The National Museum of Lithuania (), established in 1952, is a state-sponsored historical museum that encompasses several significant structures and a wide collection of written materials and artifacts. It also organizes archeological digs in Lithuania.

History

The Museum of Antiquities in Vilnius, founded by Eustachy Tyszkiewicz in 1855, was the forerunner of today's museum. At its inception, the museum focused on the culture and history of the Lithuanian Grand Duchy. Made up mostly of Polish private collections, it was quite popular and received many visitors. After the January Uprising of 1863, the Russian Empire moved much of the collection to Moscow; the remaining collections were re-organized and were incorporated into the Vilnius Public Library. From 1866 to 1914, the museum and the library operated together. In 1915, when the Eastern Front of World War I approached Vilnius, more of the exhibits was taken to Russia. 
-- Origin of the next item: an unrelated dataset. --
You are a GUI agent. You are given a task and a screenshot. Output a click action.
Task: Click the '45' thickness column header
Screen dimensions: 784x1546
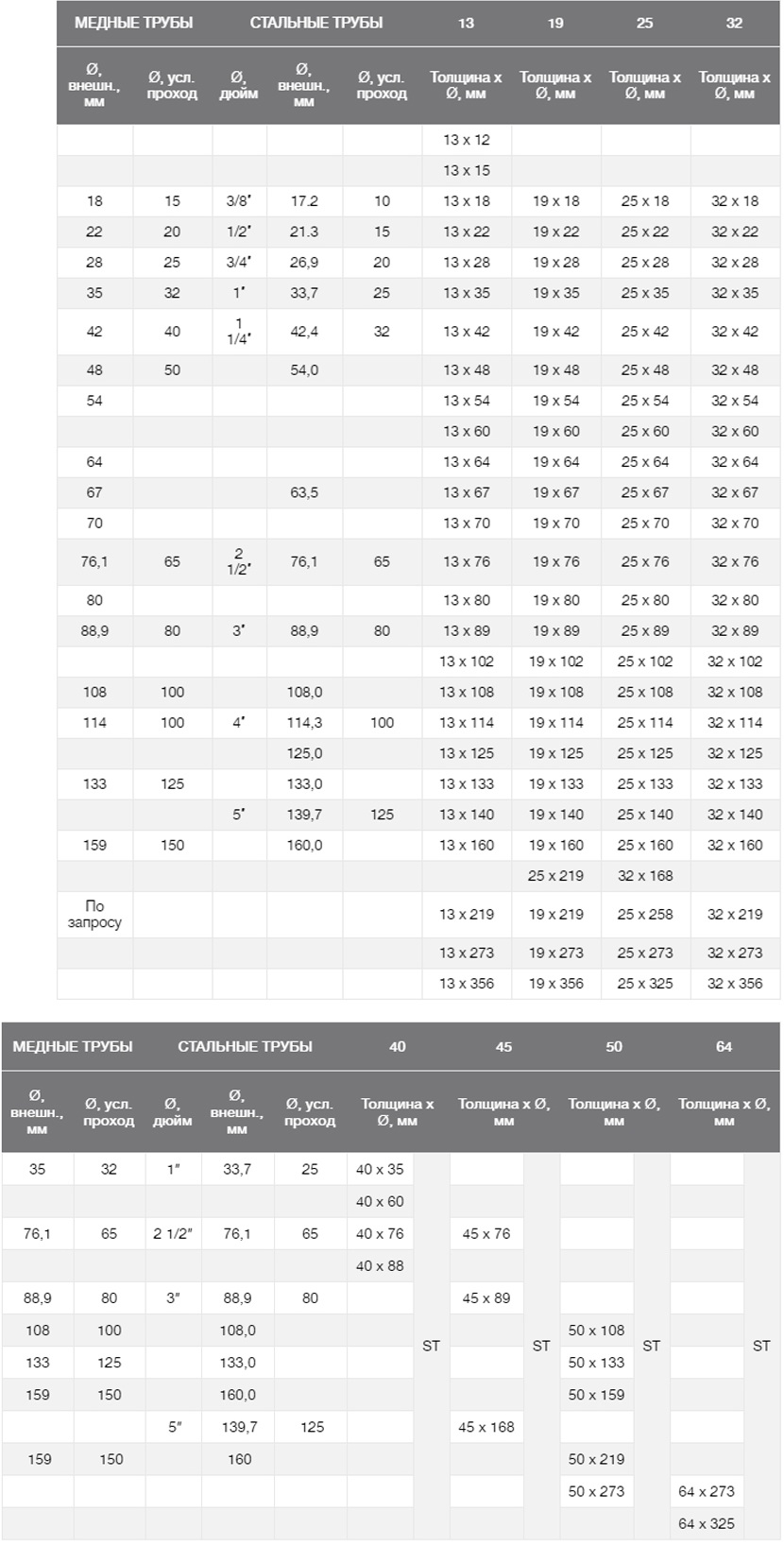(503, 1047)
After Lithuanian independence was established in 1918, the Museum of History and Ethnography was founded, based on the collections in the Museum of Antiquities and the Lithuanian Scientific Society. Its director was Jonas Basanavičius, one of the signatories to the Act of Independence of Lithuania. After 1919, Vilnius became a part of Poland, and the organization was incorporated into Vilnius University.

In 1941, the Academy of Sciences acquired the collections of all the museums in Vilnius. The museum again became a separate entity in 1952 under the direction of the historian Vincas 
Žilėnas. In 1967, the museum established itself at the Vilnius Castle Complex's New Arsenal.

The museum hosted a major exposition in 1968. During the 1970s and 1980s historic materials from across the country were gathered. In 1992, after Lithuania re-established its independence, it was renamed the National Museum of Lithuania. It is now part of the Ministry of Culture.

Organization

The museum has five main departments: History and Latest History, Archaeology, Ethnography, Numismatics, and Iconography, containing a total of 800,000 items.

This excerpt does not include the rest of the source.